His design proposals in 1945 for a new international airport, to be built on the Río de la Plata and connected to the city via causeway, were rejected in favor of what became Ministro Pistarini International Airport, and aside from three Corrientes Province hospitals, he would complete no significant government works in subsequent decades. He was assigned by Le Corbusier, however, to supervise construction for the Curutchet House, a residence designed in 1949 by the Swiss architect for Dr. Pedro Curutchet, a prominent La Plata physician.
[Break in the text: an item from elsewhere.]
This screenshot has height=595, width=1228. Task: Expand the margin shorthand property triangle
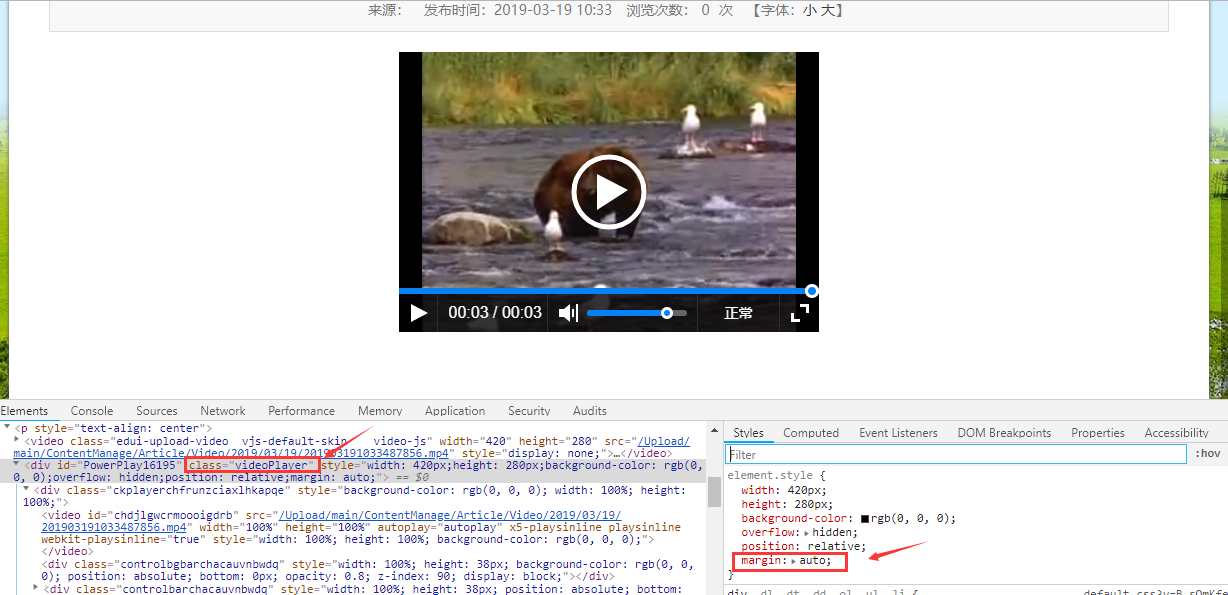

He was invited to display his ideas on acoustics at La Sorbonne, and the Dean of the Harvard Graduate School of Design, Walter Gropius, organized exhibits of his works in 1951 and 1955, on which latter occasion Williams was a guest lecturer. During the 1950s, he developed designs based on what he called hollow vaults. These were concrete pillars that, by their design, could drain rainwater while supporting the building above as stilts. He later employed the concept for the 1966 Bunge y Born exhibit at the La Rural Exposition grounds and in 1968 for the German Embassy, both in Buenos Aires, as well as for a monument to the reconstruction of Berlin.

Williams was inducted into the American Institute of Architects as an honorary member in 1962. After 1974, he worked on "the city humanity needs," a plan for an above-ground metropolis supported by his hollow vaults for the purpose of reducing land use. He was also contracted by the Argentine government to design a self-contained city planned for Argentine Antarctica, though his design, presented in 1980, was never carried out. Williams died in Buenos Aires in 1989 at age 76, and was buried in Recoleta Cemetery.

A temporary structure used in 1966 as part of the La Rural expo grounds was revived by one of his sons, Claudio, and was included as a centerpiece of a waterfront park inaugurated in 1999 in the Buenos Aires suburb of Vicente López as the Monument to the End of the Millennium.